> [QUOTED PASSAGE]
....................

Oh, right - I did miss the splitting at labels aspect. Hopefully
objdump is really consistent with this.

> Only the hand-written stubs can legitimately have an endbr64 without a
> symbol pointing at it.
> 
> We also don't have any 0 padding.  It's specified as 0x90 in the linker
> file, although I've been debating switching this to 0xcc for a while now
> already.

The linker script comes into play only in the final linking step.
Prior "ld -r" could easily have inserted other padding.

>>> +#
>>> +# Second, look for any endbr64 byte sequence
>>> +# This has a couple of complications:
>>> +#
>>> +# 1) Grep binary search isn't VMA aware.  Copy .text out as binary, causing
>>> +#    the grep offset to be from the start of .text.
>>> +#
>>> +# 2) AWK can't add 64bit integers, because internally all numbers are doubles.
>>> +#    When the upper bits are set, the exponents worth of precision is lost in
>>> +#    the lower bits, rounding integers to the nearest 4k.
>>> +#
>>> +#    Instead, use the fact that Xen's .text is within a 1G aligned region, and
>>> +#    split the VMA in half so AWK's numeric addition is only working on 32 bit
>>> +#    numbers, which don't lose precision.
>>> +#
>>> +eval $(${OBJDUMP} -h | awk '$2 == ".text" {printf "vma_hi=%s\nvma_lo=%s\n", substr($4, 1, 8), substr($4, 9, 16)}')
>>> +
>>> +${OBJCOPY} -O binary $TEXT_BIN
>>> +grep -aob "$(printf '\363\17\36\372')" $TEXT_BIN |
>>> +    awk -F':' '{printf "%s%x\n", "'$vma_hi'", strtonum(0x'$vma_lo') + $1}' > $ALL
>> None of the three options passed to grep look to be standardized.
>> Is this going to cause problems on non-Linux systems? Should this
>> checking perhaps be put behind a separate Kconfig option?
> 
> CI says that FreeBSD is entirely happy, while Alpine Linux isn't.  This
> is because Alpine has busybox's grep unless you install the GNU grep
> package, and I'm doing a fix to our container.
> 
> My plan to fix this is to just declare a "grep capable of binary
> searching" a conditional build requirement for Xen.  I don't think this
> is onerous, and there no other plausible alternatives here.
> 
> The other option is to detect the absence of support an skip the check. 
> It is after all a defence in depth scheme, and anything liable to cause
> a problem would be caught in CI anyway.

I'd favor the latter approach (but I wouldn't mind the conditional build
requirement, if you and others deem that better), with a warning issued
when the check can't be performed. I have to admit that I didn't expect
there would be no simple and standardized binary search tool on Unix-es.

....................

[Stored records]
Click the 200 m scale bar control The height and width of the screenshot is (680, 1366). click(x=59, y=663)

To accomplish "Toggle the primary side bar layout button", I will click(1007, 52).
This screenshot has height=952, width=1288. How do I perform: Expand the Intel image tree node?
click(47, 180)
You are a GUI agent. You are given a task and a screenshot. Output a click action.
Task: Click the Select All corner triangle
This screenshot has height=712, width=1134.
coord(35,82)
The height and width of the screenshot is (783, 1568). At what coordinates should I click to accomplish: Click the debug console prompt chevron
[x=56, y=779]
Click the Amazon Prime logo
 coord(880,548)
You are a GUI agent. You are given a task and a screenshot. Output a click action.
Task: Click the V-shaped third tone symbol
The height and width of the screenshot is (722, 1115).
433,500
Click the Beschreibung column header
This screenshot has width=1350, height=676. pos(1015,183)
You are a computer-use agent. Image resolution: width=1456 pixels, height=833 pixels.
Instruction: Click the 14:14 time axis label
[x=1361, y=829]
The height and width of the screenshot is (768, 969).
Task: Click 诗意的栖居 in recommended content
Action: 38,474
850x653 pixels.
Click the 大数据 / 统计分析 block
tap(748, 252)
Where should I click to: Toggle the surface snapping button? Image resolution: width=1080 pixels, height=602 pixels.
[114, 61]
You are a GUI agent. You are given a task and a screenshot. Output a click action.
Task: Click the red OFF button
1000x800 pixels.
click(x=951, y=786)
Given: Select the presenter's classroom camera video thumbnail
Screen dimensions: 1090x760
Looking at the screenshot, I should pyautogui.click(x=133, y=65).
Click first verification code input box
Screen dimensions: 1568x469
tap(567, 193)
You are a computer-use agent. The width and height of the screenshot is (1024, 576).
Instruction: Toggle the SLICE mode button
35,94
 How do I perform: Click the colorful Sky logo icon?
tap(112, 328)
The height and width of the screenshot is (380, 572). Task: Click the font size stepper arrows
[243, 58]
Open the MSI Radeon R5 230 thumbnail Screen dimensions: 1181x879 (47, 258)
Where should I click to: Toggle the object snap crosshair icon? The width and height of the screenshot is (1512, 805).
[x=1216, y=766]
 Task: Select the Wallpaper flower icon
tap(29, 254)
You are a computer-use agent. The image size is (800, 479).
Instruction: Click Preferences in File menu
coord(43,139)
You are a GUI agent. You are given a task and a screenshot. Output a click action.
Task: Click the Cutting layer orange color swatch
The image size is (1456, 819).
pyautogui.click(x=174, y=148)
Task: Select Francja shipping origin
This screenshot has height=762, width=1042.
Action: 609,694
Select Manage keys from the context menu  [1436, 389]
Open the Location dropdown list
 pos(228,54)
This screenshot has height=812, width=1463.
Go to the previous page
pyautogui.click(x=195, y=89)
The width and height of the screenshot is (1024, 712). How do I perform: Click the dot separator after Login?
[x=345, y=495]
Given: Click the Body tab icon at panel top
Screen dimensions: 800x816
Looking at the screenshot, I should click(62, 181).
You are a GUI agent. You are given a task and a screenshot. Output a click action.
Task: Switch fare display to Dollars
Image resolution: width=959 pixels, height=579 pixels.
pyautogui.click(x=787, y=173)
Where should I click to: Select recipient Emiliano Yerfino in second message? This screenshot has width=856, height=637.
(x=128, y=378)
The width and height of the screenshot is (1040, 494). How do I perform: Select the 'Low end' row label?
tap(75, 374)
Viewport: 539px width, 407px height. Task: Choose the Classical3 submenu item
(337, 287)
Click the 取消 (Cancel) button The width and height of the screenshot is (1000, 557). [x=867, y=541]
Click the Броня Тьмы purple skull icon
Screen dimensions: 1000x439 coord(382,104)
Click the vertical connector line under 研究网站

....................

> [REQUIREMENT 1]
Answer these about the discussion of the endbr64 check:
(a) What padding value does the linker file specify?
(b) Which system did CI report as unhappy, and why?
(c) Why can't AWK add 64-bit integers?
> [REQUIREMENT 2] Write the next part of the discussion of the endbr64 check, picking up right after its last sentence.

> [EXPECTED ANSWER 1]
(a) 0x90.
(b) Alpine Linux, because it has busybox's grep unless the GNU grep package is installed.
(c) Internally, all numbers in AWK are doubles.

> [EXPECTED ANSWER 2]
Jan
Andrew Cooper Feb. 16, 2022, 11:55 a.m. UTC | #4
On 16/02/2022 08:41, Jan Beulich wrote:
>>> Any zero-padding inserted anywhere by the linker can
>>> result in an immediately following ENDBR to be missed (because
>>> sequences of zeros resemble 2-byte insns).
>> I'm not sure this is a problem.  This pass is looking for everything
>> that objdump thinks is a legal endbr64 instruction, and it splits at labels.
> Oh, right - I did miss the splitting at labels aspect. Hopefully
> objdump is really consistent with this.

Certainly appears to be in my experience.

>>>> +#
>>>> +# Second, look for any endbr64 byte sequence
>>>> +# This has a couple of complications:
>>>> +#
>>>> +# 1) Grep binary search isn't VMA aware.  Copy .text out as binary, causing
>>>> +#    the grep offset to be from the start of .text.
>>>> +#
>>>> +# 2) AWK can't add 64bit integers, because internally all numbers are doubles.
>>>> +#    When the upper bits are set, the exponents worth of precision is lost in
>>>> +#    the lower bits, rounding integers to the nearest 4k.
>>>> +#
>>>> +#    Instead, use the fact that Xen's .text is within a 1G aligned region, and
>>>> +#    split the VMA in half so AWK's numeric addition is only working on 32 bit
>>>> +#    numbers, which don't lose precision.
>>>> +#
>>>> +eval $(${OBJDUMP} -h | awk '$2 == ".text" {printf "vma_hi=%s\nvma_lo=%s\n", substr($4, 1, 8), substr($4, 9, 16)}')
>>>> +
>>>> +${OBJCOPY} -O binary $TEXT_BIN
>>>> +grep -aob "$(printf '\363\17\36\372')" $TEXT_BIN |
>>>> +    awk -F':' '{printf "%s%x\n", "'$vma_hi'", strtonum(0x'$vma_lo') + $1}' > $ALL
>>> None of the three options passed to grep look to be standardized.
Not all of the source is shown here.